▶ _WORK REQUEST_
Repeat only the lines from the one containing "Click Lei Jun avatar on the second tweet" to the final line below, exactly as they read, and leave every picture out.

▶ _Stored items_
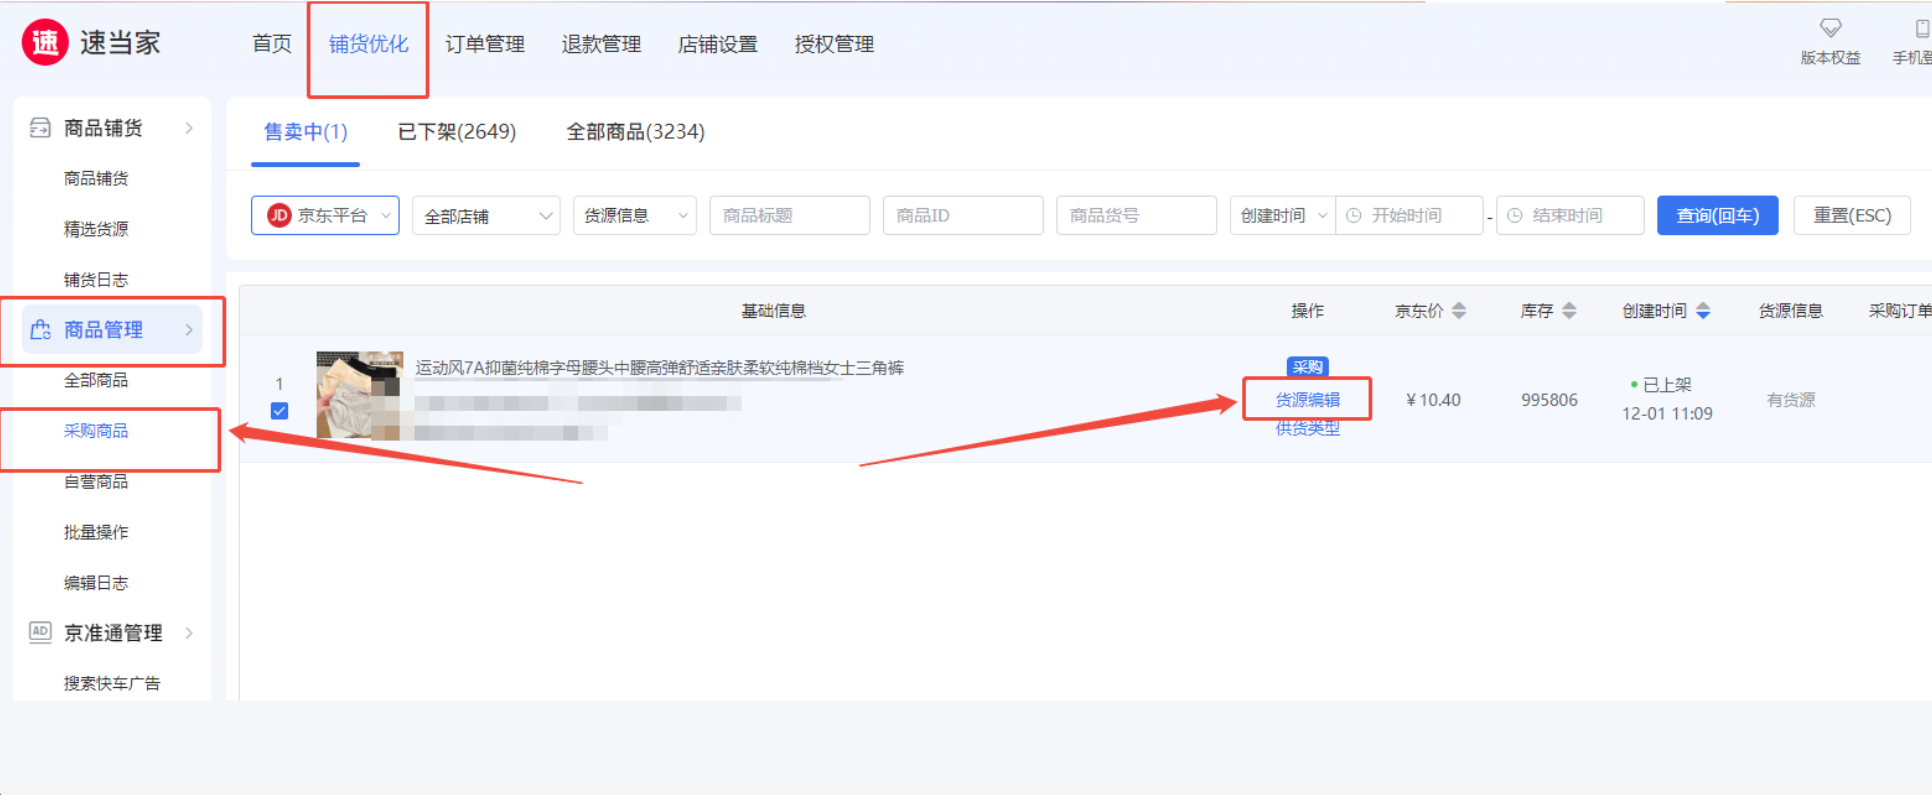Image resolution: width=1932 pixels, height=795 pixels.
Task: Open the 京东平台 platform dropdown
Action: (x=325, y=216)
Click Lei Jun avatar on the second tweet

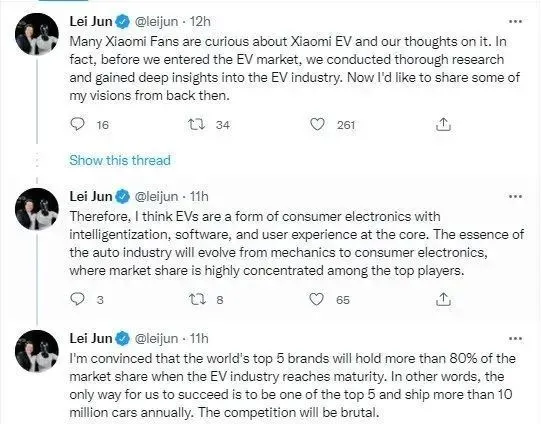tap(37, 209)
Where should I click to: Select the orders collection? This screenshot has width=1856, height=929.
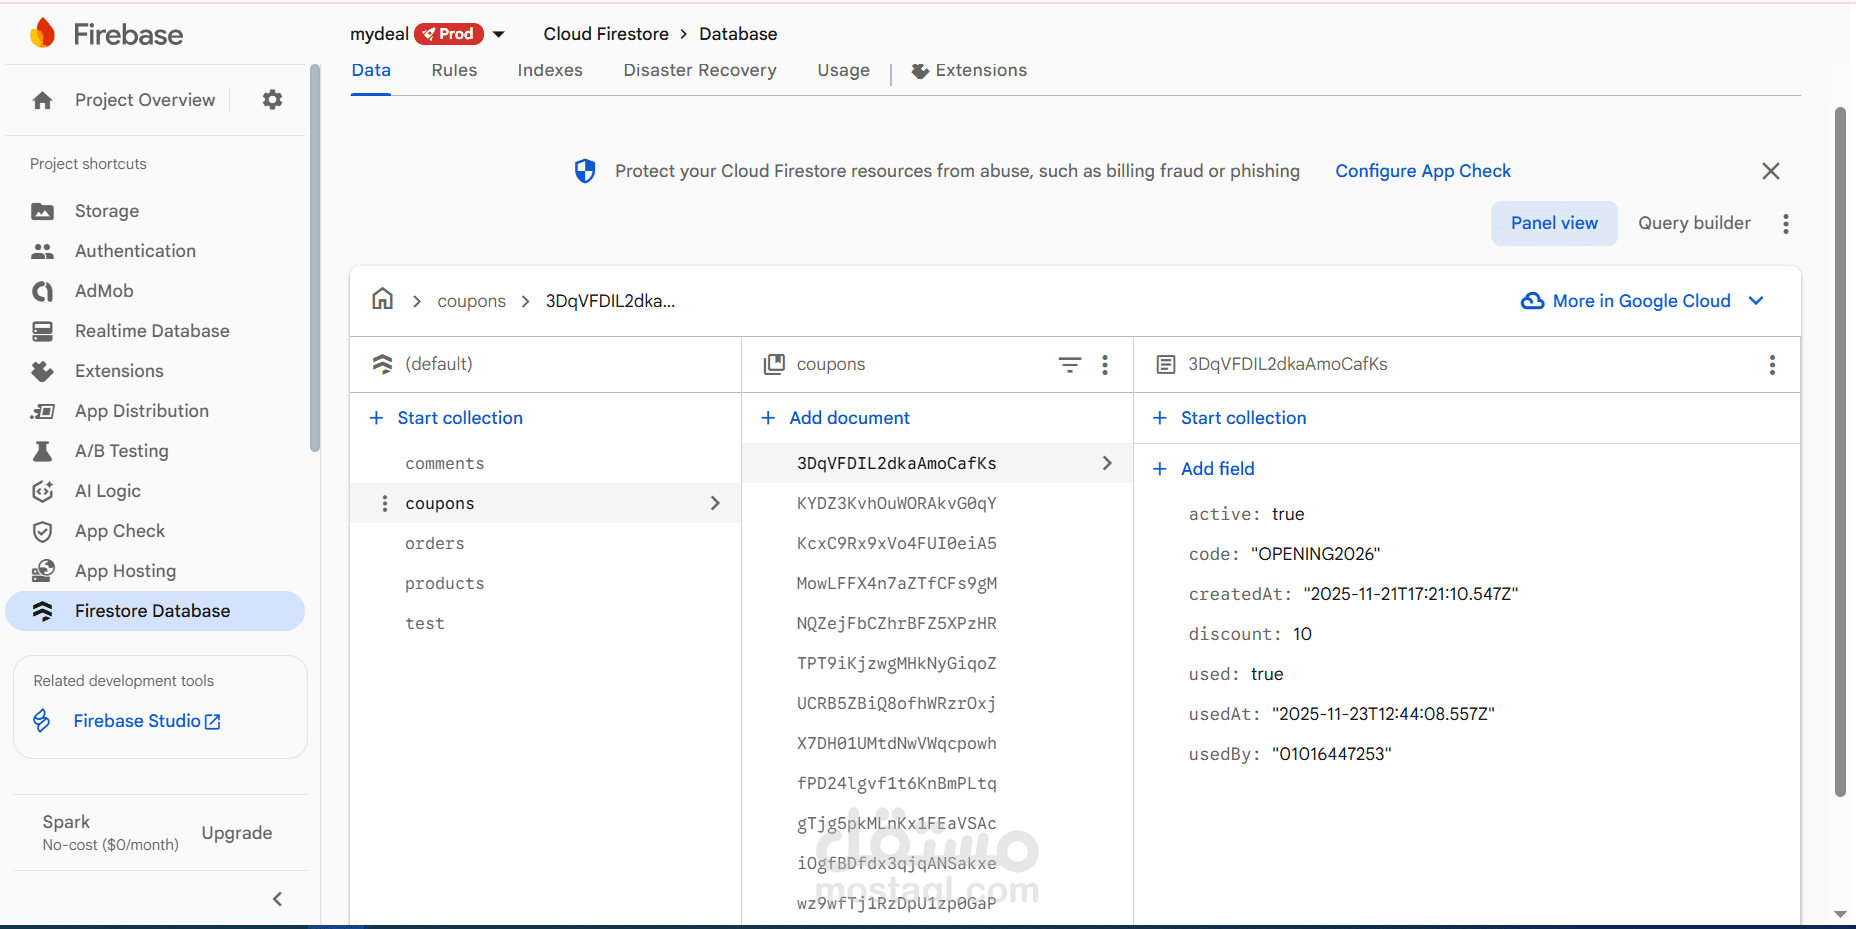pos(435,544)
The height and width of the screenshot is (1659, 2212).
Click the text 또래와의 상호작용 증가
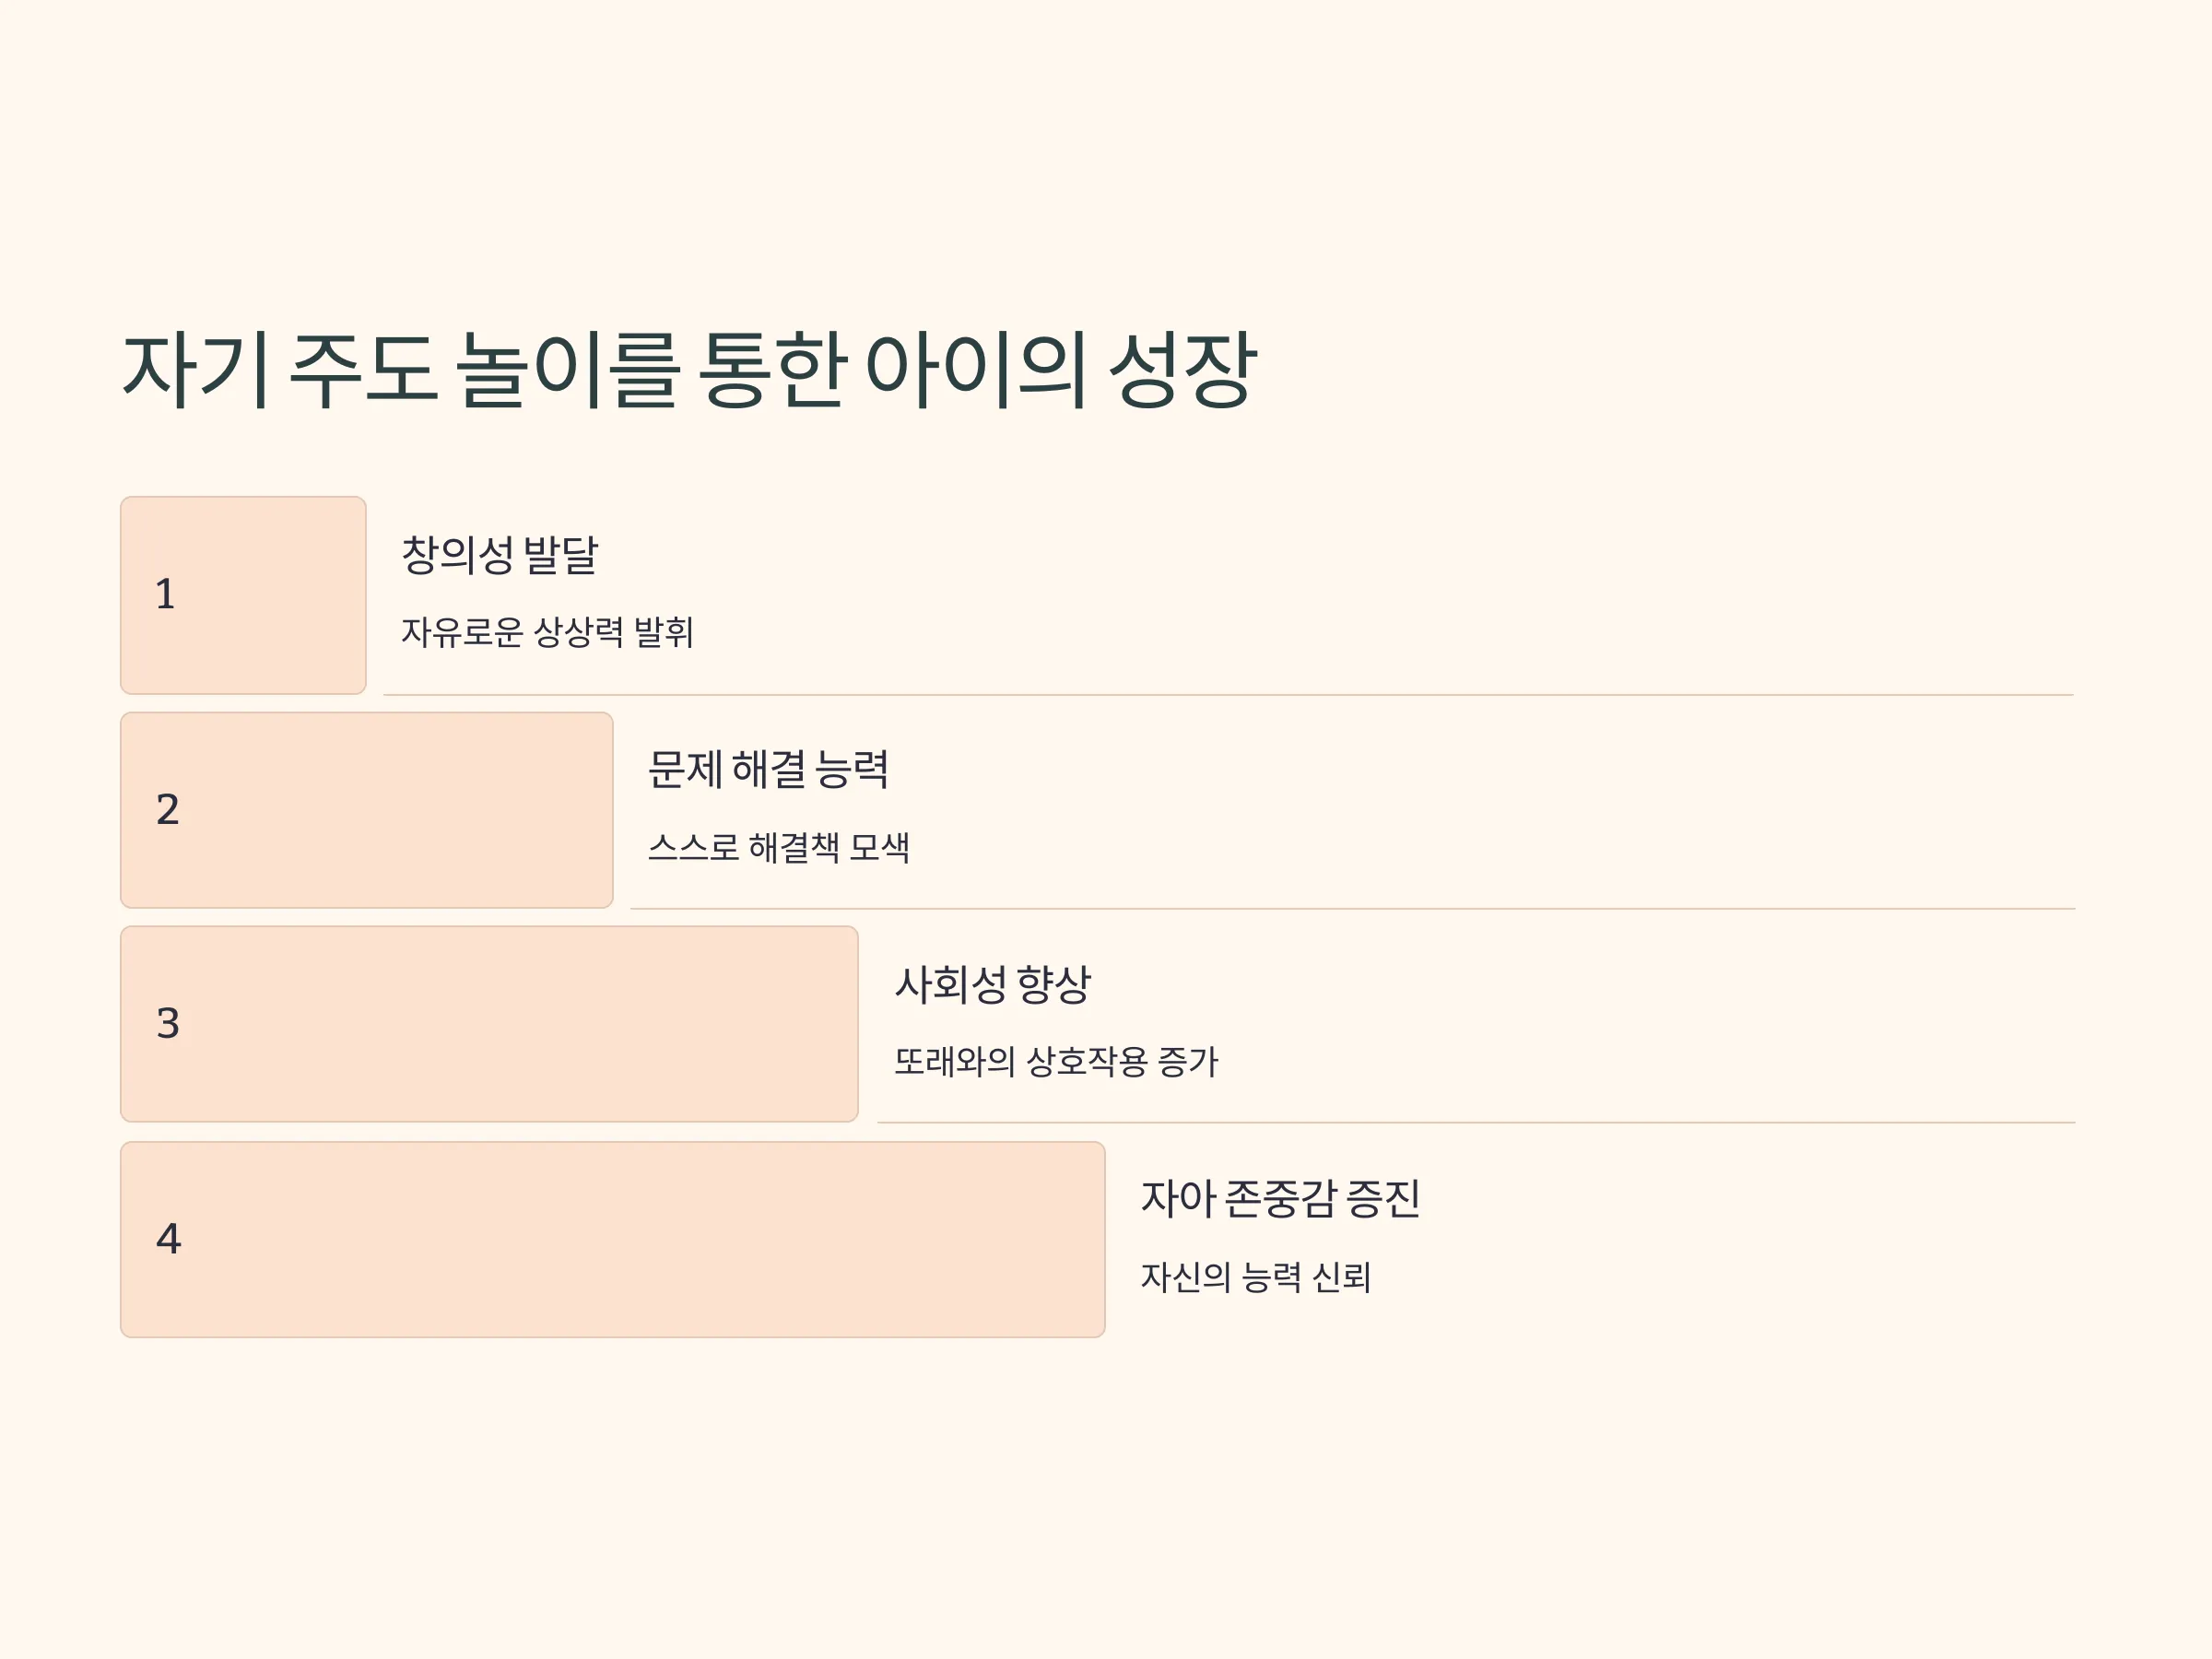[x=1056, y=1061]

▶ _RESULT OF THIS TASK_
Click Lei Jun avatar on the second tweet

tap(37, 209)
Where should I click to: Select the orders collection? This screenshot has width=1856, height=929.
pos(435,544)
The height and width of the screenshot is (1659, 2212).
Click the text 또래와의 상호작용 증가
[x=1056, y=1061]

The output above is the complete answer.